> **What you should do**
Scan the material below for the string "ALMANAQUE", and copy every line where it shows up.

> **Data for this exercise**
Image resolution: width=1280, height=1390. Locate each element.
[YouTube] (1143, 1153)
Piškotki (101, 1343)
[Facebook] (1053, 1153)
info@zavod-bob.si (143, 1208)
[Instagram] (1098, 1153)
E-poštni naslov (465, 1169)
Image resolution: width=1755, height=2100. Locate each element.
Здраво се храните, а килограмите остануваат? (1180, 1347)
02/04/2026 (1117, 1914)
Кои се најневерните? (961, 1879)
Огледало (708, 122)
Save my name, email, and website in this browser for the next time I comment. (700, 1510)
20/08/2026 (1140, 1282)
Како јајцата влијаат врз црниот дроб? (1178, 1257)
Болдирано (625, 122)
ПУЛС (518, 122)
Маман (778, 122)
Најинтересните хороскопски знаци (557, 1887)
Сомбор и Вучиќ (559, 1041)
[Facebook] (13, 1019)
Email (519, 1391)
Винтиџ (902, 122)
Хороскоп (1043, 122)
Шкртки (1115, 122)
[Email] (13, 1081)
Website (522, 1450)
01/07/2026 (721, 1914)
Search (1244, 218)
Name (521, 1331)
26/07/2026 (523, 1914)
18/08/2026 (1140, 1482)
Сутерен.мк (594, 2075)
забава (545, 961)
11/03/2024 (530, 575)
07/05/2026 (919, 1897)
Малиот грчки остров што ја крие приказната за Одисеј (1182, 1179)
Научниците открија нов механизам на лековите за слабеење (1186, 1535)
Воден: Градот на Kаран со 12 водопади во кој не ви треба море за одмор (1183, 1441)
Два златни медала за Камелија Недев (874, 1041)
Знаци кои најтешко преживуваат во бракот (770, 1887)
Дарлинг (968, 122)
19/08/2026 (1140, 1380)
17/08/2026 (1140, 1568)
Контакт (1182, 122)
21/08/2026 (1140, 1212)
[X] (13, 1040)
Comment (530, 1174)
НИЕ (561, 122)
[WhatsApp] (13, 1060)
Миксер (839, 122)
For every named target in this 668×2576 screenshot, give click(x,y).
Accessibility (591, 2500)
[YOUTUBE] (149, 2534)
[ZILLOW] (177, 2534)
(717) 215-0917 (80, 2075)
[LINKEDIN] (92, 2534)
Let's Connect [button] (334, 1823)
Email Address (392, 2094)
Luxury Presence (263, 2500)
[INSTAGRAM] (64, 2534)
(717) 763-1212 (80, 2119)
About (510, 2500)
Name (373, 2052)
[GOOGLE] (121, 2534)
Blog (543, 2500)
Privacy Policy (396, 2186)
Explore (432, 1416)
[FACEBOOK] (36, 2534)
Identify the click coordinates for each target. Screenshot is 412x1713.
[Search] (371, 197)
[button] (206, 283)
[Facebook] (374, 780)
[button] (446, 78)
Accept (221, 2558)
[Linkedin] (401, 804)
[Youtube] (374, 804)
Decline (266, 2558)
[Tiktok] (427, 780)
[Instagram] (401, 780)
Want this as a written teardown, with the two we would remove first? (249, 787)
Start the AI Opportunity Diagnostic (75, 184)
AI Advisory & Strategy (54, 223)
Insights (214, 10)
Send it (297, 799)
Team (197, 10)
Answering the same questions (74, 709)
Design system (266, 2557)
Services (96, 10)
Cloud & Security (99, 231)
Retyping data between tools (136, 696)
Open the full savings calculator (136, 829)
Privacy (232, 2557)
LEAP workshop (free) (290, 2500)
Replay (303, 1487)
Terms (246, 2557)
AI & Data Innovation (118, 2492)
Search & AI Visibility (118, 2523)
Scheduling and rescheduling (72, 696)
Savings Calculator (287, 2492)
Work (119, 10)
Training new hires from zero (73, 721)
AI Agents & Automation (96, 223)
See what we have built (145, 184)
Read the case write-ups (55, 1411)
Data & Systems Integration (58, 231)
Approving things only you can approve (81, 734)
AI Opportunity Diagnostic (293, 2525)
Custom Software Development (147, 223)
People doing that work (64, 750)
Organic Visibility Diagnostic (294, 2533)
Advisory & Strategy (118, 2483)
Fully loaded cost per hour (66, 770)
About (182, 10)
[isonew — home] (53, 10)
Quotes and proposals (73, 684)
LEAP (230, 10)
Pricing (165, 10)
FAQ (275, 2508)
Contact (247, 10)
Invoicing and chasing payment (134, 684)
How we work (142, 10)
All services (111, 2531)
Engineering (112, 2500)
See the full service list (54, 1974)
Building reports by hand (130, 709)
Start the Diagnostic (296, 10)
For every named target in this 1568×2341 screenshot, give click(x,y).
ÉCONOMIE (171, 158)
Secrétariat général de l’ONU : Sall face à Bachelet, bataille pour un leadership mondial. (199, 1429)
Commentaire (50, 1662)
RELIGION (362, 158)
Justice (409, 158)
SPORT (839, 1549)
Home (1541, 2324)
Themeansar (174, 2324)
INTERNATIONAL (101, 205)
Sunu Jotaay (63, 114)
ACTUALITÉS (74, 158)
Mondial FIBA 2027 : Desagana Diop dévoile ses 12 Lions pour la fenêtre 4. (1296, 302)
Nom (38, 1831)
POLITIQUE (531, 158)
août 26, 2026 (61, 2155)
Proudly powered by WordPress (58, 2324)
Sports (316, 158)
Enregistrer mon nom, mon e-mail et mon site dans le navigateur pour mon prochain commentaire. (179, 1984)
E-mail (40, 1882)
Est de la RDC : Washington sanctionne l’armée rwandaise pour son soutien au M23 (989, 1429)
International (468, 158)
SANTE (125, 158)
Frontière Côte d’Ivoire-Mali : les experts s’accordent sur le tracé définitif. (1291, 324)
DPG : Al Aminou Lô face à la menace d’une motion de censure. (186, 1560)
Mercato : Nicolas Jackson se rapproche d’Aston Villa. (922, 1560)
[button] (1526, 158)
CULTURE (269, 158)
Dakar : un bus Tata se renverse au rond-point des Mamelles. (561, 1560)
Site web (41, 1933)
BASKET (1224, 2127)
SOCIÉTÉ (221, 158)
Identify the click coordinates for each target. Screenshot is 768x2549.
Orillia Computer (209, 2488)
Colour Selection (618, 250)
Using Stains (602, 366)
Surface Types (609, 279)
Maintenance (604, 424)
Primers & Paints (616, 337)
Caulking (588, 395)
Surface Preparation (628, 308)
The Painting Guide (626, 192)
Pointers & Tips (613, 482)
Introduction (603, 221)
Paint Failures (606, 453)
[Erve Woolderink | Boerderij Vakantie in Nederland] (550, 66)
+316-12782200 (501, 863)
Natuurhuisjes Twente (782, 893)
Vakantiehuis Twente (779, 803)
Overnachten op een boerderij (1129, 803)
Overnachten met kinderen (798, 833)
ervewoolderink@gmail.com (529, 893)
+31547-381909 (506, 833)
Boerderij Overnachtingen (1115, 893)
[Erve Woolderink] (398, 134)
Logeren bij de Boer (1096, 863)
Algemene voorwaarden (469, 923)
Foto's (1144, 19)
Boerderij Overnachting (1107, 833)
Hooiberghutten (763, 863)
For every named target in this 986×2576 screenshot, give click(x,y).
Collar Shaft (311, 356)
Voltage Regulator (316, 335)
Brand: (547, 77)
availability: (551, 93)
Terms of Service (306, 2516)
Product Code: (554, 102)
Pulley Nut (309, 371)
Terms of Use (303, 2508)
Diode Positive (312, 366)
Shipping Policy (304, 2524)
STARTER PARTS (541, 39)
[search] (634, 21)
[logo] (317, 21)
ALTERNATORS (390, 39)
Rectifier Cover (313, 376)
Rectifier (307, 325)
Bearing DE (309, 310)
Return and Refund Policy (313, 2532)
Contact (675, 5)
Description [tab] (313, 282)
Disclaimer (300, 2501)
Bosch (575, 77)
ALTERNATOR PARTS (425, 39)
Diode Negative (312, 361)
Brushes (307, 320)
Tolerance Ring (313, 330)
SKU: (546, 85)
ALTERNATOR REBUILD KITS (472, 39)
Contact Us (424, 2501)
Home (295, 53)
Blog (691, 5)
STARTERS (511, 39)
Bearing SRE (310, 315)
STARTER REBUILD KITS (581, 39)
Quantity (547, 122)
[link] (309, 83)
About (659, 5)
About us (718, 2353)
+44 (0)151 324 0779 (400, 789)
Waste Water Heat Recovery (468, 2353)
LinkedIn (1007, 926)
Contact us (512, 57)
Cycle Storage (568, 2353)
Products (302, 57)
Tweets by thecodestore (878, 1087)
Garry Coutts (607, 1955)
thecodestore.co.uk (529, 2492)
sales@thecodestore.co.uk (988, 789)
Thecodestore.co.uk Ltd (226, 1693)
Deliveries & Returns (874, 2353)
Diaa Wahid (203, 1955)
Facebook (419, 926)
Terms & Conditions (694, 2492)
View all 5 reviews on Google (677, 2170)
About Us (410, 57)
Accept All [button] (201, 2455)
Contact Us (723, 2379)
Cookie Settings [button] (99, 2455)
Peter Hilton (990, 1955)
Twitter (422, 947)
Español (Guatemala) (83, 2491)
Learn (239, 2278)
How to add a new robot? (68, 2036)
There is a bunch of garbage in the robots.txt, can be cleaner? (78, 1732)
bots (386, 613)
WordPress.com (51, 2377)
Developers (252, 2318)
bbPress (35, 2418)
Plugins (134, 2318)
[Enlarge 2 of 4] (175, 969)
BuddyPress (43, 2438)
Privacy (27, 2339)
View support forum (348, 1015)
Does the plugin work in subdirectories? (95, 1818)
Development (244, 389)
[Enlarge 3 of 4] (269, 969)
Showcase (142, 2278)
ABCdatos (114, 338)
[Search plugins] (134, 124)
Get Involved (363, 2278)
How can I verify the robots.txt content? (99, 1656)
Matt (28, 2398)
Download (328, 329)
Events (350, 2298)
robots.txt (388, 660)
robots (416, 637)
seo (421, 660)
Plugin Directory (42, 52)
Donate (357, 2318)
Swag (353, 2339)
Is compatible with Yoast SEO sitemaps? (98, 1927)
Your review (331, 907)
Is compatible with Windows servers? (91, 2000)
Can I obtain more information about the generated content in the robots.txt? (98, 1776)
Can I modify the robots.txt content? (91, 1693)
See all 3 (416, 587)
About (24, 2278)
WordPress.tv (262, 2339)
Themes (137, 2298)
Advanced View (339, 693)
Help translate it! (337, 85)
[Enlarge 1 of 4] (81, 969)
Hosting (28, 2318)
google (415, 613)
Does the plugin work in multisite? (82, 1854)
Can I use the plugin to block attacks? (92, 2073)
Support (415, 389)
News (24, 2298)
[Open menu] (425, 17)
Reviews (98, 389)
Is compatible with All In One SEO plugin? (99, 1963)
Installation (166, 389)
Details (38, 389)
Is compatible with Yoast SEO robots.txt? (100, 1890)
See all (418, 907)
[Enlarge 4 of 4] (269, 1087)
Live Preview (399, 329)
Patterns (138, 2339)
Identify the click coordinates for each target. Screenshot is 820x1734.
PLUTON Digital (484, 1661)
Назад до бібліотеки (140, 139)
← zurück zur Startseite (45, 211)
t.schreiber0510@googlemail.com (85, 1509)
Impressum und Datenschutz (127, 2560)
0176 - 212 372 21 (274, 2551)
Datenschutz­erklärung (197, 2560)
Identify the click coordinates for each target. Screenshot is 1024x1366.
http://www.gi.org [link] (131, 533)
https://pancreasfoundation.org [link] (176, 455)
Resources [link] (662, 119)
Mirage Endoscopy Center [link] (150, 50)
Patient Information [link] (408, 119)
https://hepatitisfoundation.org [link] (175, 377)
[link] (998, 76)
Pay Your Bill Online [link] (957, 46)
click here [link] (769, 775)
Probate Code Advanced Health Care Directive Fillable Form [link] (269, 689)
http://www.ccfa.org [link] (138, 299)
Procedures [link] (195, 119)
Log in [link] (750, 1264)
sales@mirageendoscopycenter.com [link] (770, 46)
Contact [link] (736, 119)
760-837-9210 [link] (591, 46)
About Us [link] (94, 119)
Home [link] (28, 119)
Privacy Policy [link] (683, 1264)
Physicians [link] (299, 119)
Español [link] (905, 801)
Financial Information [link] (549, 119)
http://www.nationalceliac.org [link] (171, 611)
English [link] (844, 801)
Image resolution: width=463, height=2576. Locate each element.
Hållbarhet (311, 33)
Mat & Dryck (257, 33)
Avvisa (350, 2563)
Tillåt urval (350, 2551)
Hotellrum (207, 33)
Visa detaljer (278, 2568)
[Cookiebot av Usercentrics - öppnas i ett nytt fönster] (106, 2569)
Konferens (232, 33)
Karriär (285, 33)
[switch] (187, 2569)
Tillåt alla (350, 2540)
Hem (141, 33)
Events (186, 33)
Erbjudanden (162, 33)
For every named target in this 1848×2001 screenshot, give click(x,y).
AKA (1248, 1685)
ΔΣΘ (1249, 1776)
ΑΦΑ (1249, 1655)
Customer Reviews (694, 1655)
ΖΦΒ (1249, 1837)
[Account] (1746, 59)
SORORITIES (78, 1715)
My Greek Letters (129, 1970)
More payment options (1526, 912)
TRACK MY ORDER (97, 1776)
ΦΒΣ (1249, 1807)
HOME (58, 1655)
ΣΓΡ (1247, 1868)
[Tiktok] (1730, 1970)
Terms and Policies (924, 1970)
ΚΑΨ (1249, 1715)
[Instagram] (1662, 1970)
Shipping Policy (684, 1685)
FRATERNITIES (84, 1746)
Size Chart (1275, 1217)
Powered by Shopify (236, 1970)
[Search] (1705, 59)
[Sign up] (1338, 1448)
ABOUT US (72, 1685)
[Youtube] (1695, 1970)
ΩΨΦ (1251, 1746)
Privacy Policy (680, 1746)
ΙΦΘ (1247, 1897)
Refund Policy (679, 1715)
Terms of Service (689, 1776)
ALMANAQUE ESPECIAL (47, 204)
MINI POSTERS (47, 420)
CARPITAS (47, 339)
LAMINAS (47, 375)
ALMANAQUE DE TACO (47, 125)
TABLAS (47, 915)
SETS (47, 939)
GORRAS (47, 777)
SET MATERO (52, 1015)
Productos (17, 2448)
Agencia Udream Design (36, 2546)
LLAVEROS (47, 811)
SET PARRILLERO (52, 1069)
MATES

> **Solved exercise**
ALMANAQUE ESPECIAL (47, 204)
ALMANAQUE DE TACO (47, 125)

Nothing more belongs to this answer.